A CAMPAIGNER fighting a battle with the county council over noise from two roads has described the authority’s latest response as ‘unacceptable’.
Richard Collis has been pressuring Derbyshire County Council to improve traffic conditions on Hall Street and Cressy Road in Alfreton, since 2008.
Traffic on the adjoining residential side streets has nearly doubled since the Tesco superstore was built.
The roads now see nearly 6,000 vehicles, including 240 buses, pass through every day, causing disturbance for residents and concerns over safety as large vehicles navigate a blind corner at the top of Hall Street.
On May 4, Mr Collis, who is pushing for the reinstatement of a one-way system on the two roads, presented representatives from the borough and county councils with evidence collected from traffic surveys of the area and photographs of problems residents are experiencing.

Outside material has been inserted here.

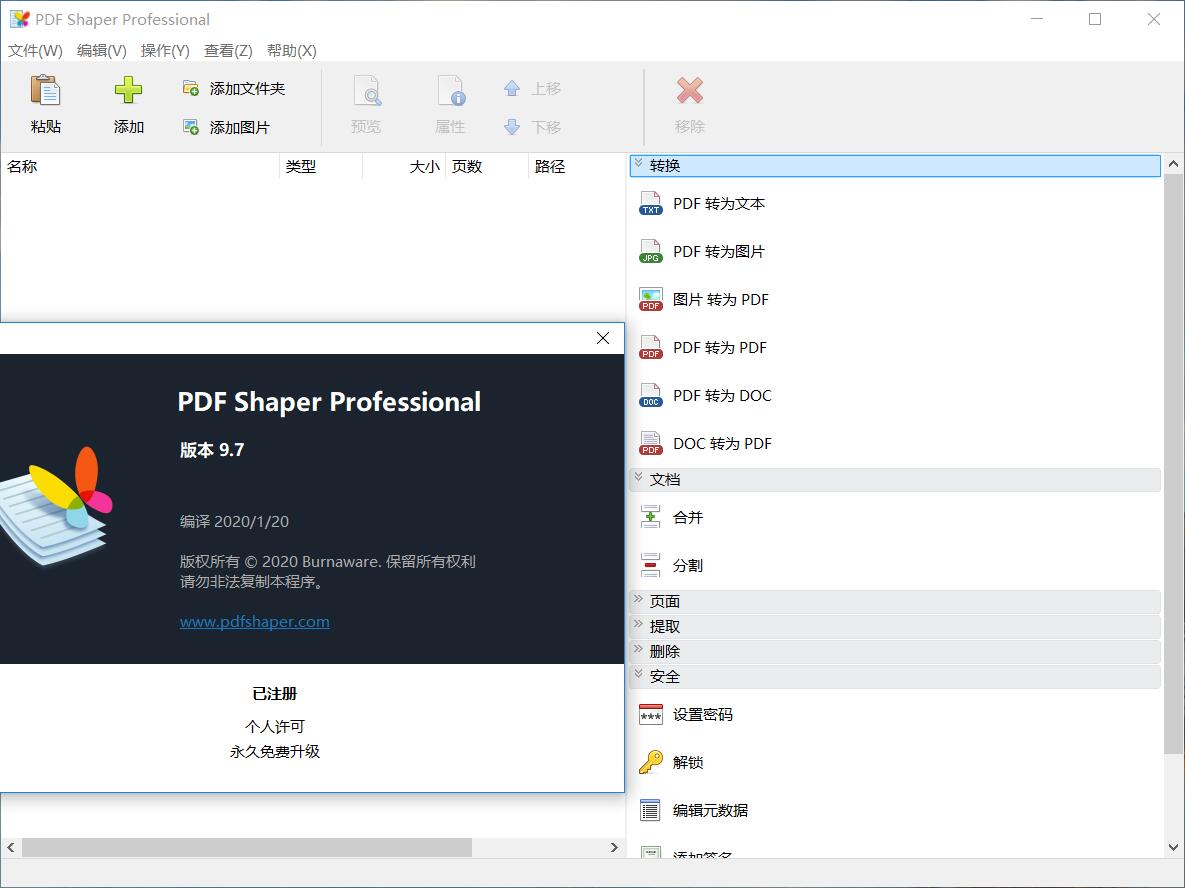Select PDF to Image (PDF 转为图片) tool

coord(718,252)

It convinced county council officers to conduct a site visit to the two roads on June 27.
But in July, Mr Collis received a brief two paragraph letter from the county council stating no further action would be taken to improve the roads, as the matter ‘has already been dealt with’. This week Mr Collis said the council’s rebuttal flies in the face of evidence presented to it. He said: “If someone can give me hard evidence to prove that the roads are fine then fair enough. I would think that reasonable to decline. But I look at hard evidence and I can still see that we have a problem. To get that response after all that work is frustrating.”
Mr Collis said the latest refusal is one of a long list of disappointing responses received by the authority, since the council had admitted it was concerned over traffic on the two roads in 2008.

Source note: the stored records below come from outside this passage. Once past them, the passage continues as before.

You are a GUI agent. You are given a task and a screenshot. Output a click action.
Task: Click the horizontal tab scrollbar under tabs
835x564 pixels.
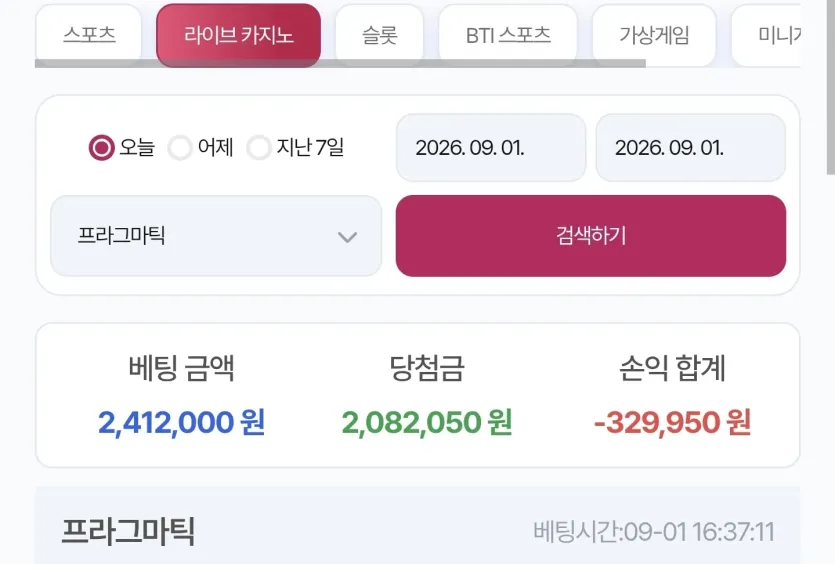340,63
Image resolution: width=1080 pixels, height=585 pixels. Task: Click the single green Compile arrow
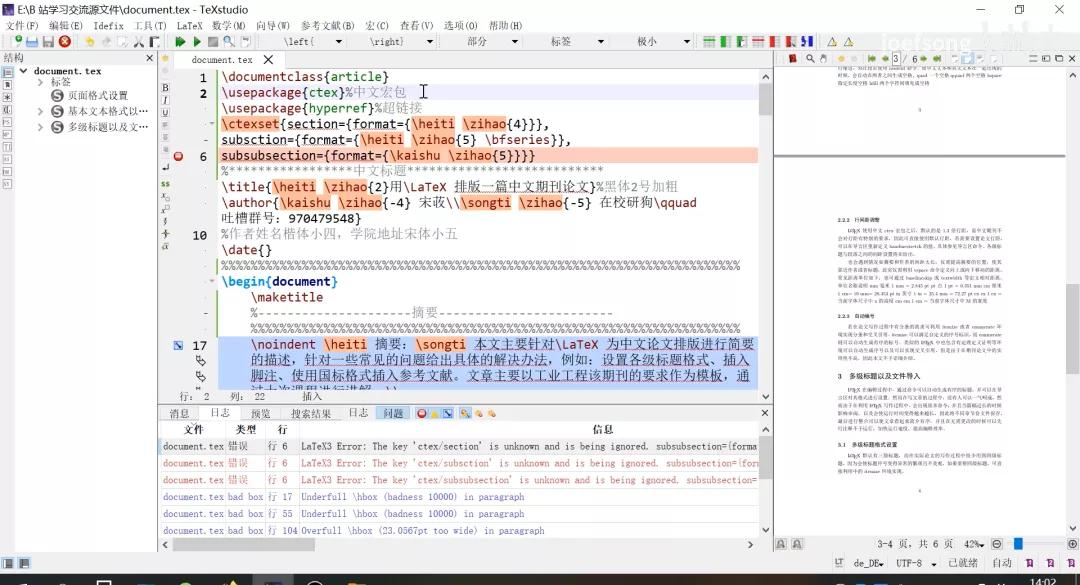click(196, 42)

A traffic calming one-way system was introduced on Cressy Road two years ago after 80 people added their name to a petition started by Mr Collis.

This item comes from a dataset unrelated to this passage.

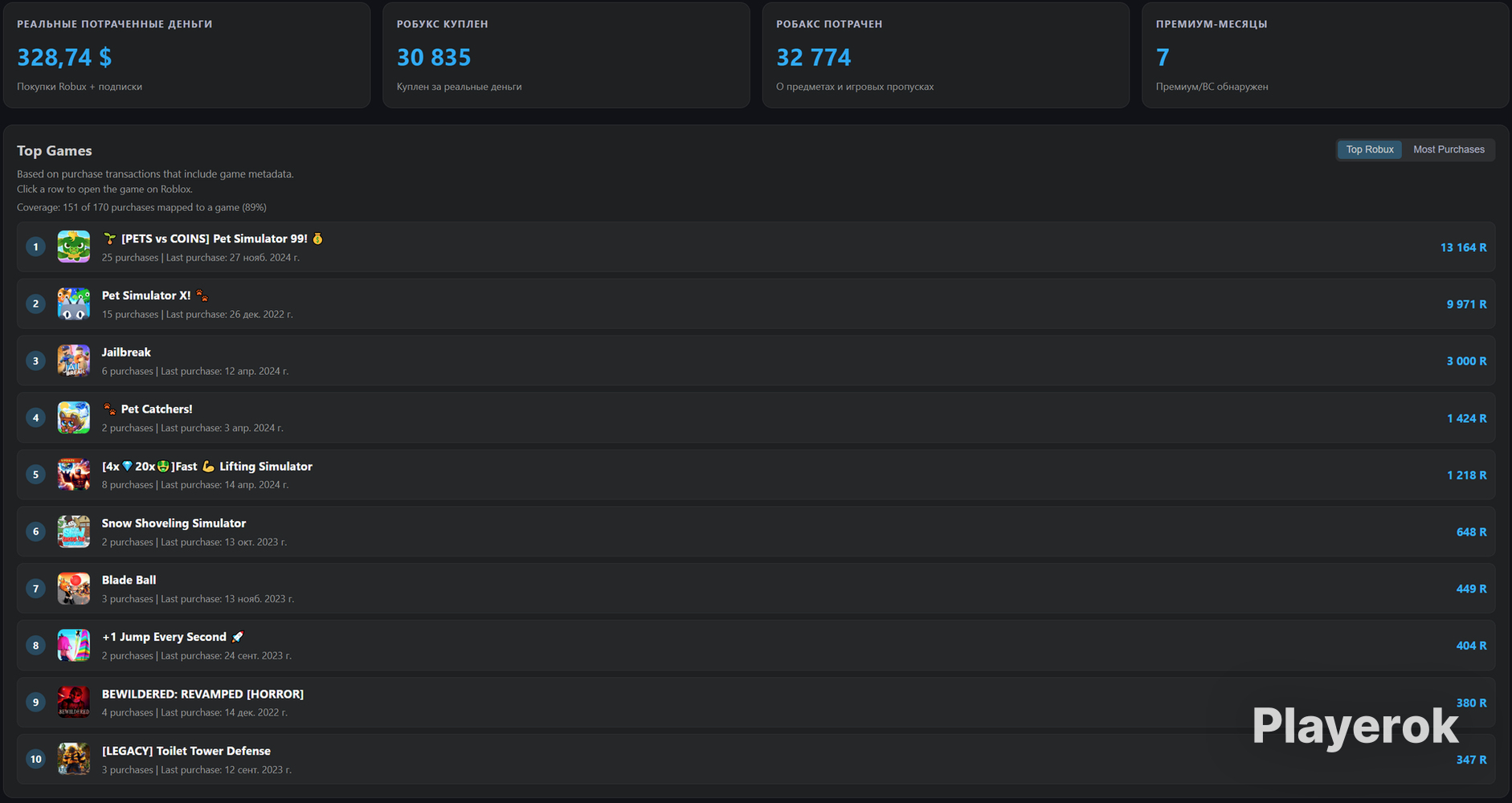Click the Blade Ball game icon
Viewport: 1512px width, 803px height.
tap(73, 589)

But it was abandoned by the county council three weeks later, after it said the system was not working and that other streets, such as Marshall Street, were suffering with increased traffic as a result.
This week a spokesperson for the county council said: “Having again assessed the situation on site, our engineering design consultants have looked at the possible options available, but there is no simple way to reduce use of these roads in a way that is safe and acceptable to local residents.”